> Action item: Extract only the lines running from the top of the entries to the line that holds "Given: Click the". Include that line and omit the pictures.

> Pixel coordinate grounding data:
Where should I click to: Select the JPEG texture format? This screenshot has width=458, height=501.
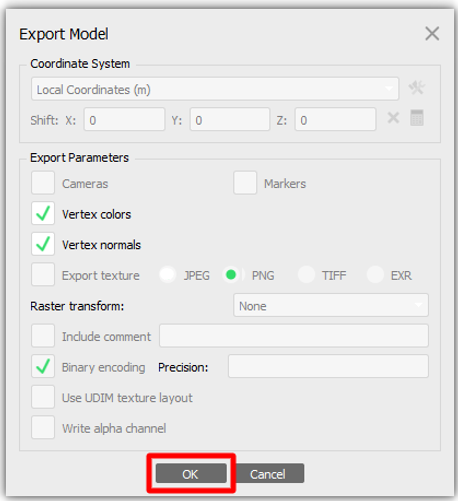(167, 275)
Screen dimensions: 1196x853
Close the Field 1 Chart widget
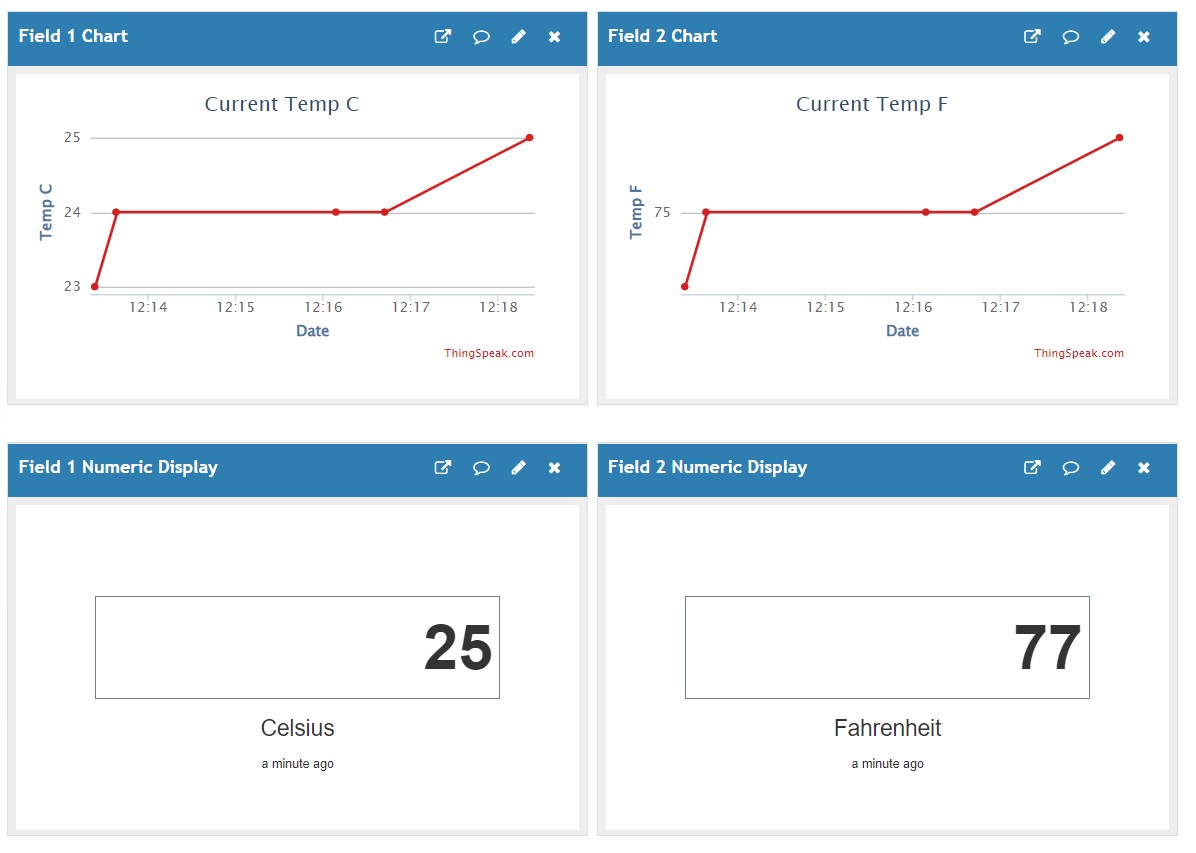pos(554,37)
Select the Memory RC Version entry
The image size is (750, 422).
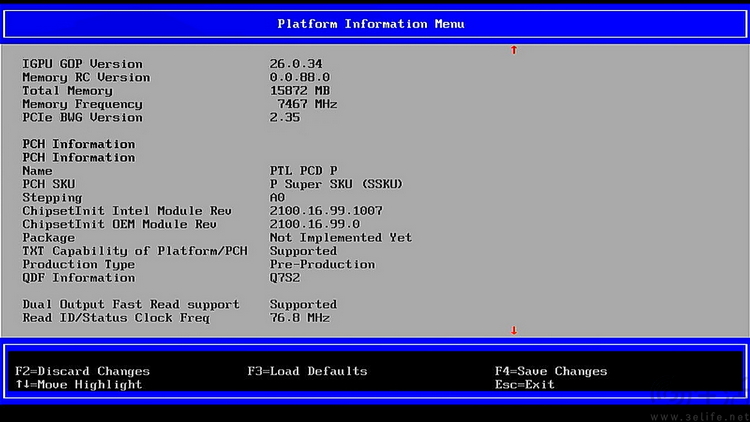click(86, 78)
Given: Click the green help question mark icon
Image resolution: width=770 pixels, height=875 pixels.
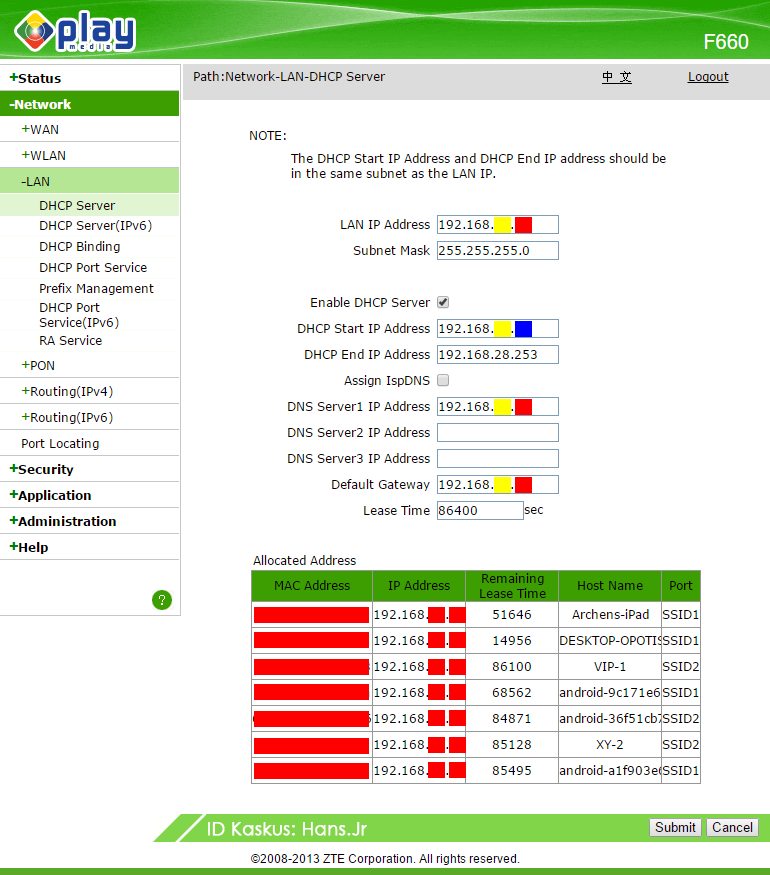Looking at the screenshot, I should (162, 600).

> Answer to this problem:
Where should I click to: Select the JPEG texture format? This screenshot has width=458, height=501.
(167, 275)
Screen dimensions: 1196x853
Close the Field 1 Chart widget
pos(554,37)
Select the Memory RC Version entry
The image size is (750, 422).
click(86, 78)
Given: Click the green help question mark icon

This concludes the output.